Updated: 2026-05-08 09:16

OpenAI attorney William Savitt speaks outside a US federal courthouse in Oakland, California, on Monday over Elon Musk's lawsuit against OpenAI's for-profit conversion. MANUEL ORBEGOZO/REUTERS

OAKLAND — Concerns over the risks posed by artificial intelligence have loomed large over a US trial pitting Elon Musk against OpenAI chief executive Sam Altman, even as the court focuses on a business dispute rather than the technology itself.

At the center of the case is the breakdown of a partnership once built on a shared goal: ensuring that increasingly powerful AI benefits humanity rather than any single company or individual.

Musk, a cofounder of OpenAI, filed the case accusing his fellow cofounder of breaking promises to keep the company a nonprofit. Altman, in turn, accuses Musk of trying to hobble the ChatGPT maker for the benefit of his own AI company, xAI.

The trial is being held in federal court in Oakland, California, and centers on the 2015 birth of OpenAI as a nonprofit startup primarily funded by Musk.

Both Musk and Altman have said they wanted OpenAI to safely develop artificial general intelligence for the benefit of humanity and not under any one person's control. Both camps allege that it's the other side that was trying to control it.

A jury of nine people selected from the San Francisco Bay Area will decide which side holds merit.

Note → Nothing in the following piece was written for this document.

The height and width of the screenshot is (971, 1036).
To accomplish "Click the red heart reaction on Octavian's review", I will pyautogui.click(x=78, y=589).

Early on, Judge Yvonne Gonzalez Rogers warned lawyers, particularly Musk's team, not to turn the case into a broader debate on AI safety.

"This is not a trial on whether or not AI has damaged humanity," Gonzalez Rogers told lawyers before jurors arrived at the federal courthouse.

Still, Musk managed to skirt the judge's guidance in his testimony. Musk said he has "extreme concerns" about AI and has had them for a long time. "I was concerned AI would be a double-edged sword," he said.

Witness testimony has touched on concerns over AI risks, including workforce disruption, racial and gender discrimination, job displacement, misinformation and emotional attachments that take some AI chatbot users down a spiral of psychosis.

Musk also told the court he could have founded OpenAI as a for-profit company like his other ventures, but "deliberately chose this", saying, "for the public good".

The judge expressed skepticism, noting that Musk is now building in the same field through his AI company xAI, launched in 2023.

OpenAI's side also defended its position. Cofounder and president Greg Brockman, a defendant in the lawsuit along with Altman, said the technology under development at OpenAI was "transformative" and "about humanity as a whole".

Brockman testified that his No. 1 goal was always the OpenAI "mission", and that Musk sought unilateral control over the company. He recalled a meeting where at first Musk seemed open to Altman being CEO, but later, "he said people needed to know he was in charge".

Musk is seeking damages and Altman's removal from OpenAI's board. If he wins, it could derail OpenAI's plans for a potential initial public offering.